Meet Alpha Omega Financial Systems, a new warrior in the FIX-for-post-trade crusade. The San Francisco-based startup is driven by the belief that the FIX protocol will eliminate manual systems and deliver new efficiencies to operations. The company argues that firms can cut their post-trade costs for equity transactions by 30% if they extend their FIX-based infrastructures.
These startling claims are part of the vendor’s white paper, “Looking Back to Shape the Future” published last month.
This latest FIX-for-post-trade warrior says that FIX can provide bilateral matching between buy-side firms and broker/dealers by helping ease the flow of execution and allocation details passing from order management systems to post-trade systems. Industry veteran Ignatius John, president and co-founder of Alpha Omega, has already proven that it can be done.

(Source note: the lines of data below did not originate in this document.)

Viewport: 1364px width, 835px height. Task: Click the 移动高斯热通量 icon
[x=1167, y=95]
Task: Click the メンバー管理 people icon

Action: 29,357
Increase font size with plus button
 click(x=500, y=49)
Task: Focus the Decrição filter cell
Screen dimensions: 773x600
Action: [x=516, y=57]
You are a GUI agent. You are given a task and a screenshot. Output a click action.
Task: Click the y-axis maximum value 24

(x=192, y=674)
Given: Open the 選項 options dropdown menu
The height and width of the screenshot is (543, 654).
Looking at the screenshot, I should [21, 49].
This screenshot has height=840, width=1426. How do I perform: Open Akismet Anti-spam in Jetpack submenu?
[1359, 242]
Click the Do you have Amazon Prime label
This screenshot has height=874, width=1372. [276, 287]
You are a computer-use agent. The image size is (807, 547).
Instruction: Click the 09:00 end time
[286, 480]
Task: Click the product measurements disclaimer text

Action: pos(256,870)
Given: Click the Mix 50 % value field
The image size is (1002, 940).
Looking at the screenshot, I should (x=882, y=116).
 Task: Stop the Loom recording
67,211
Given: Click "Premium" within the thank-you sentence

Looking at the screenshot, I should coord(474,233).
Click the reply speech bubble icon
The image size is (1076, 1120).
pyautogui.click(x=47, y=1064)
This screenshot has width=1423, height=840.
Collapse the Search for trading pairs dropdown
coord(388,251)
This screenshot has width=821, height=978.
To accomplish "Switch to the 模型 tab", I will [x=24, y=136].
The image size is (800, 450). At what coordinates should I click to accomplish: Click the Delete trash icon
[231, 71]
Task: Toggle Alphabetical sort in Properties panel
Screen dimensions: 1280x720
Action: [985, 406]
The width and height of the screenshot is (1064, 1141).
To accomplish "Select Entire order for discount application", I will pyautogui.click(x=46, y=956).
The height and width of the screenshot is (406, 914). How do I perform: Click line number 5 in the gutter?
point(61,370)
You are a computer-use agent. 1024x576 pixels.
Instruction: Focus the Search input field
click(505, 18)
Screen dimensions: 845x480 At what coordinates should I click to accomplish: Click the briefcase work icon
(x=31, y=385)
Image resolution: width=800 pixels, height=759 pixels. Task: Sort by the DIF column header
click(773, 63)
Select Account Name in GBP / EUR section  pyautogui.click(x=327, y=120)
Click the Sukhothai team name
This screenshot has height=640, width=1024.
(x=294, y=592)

John, who has 30 years of experience on the buy side, most recently served as global trading strategist for AXA Rosenberg where he deployed a FIX-based post-trade solution in 2008. He held many posts at AXA Rosenberg, managing business strategy, and product and technology development. Another previous employer was global custodian State Street Bank where he helped develop real-time trading technology.
The white paper includes a history lesson about how the Financial Information eXchange electronic trading protocol took off during the nineties to become the standard for guiding trade execution and related messaging standard. FIX also inspired the industry to think in terms of fully electronic, straight through processing (STP), one of the many fintech dreams deferred.
FIX helps the front office mitigate risks with execution and provides other benefits including greater efficiencies. The dream is to extend those benefits and lower post-trade costs.
“I just want to make it very clear, Eugene, that it’s not Alpha Omega who’s trying to push FIX as a post trade solution in the market,” says John. “The market has started moving in that direction.”
Major asset managers, many of whom are involved with the FIX Trading Community — the organization established to push the protocol — are moving toward a FIX post-trade solution. “They have made it very clear to their leading brokers that they need to be on a FIX 4.4 platform and the big, bulk, large brokers are already there,” John says.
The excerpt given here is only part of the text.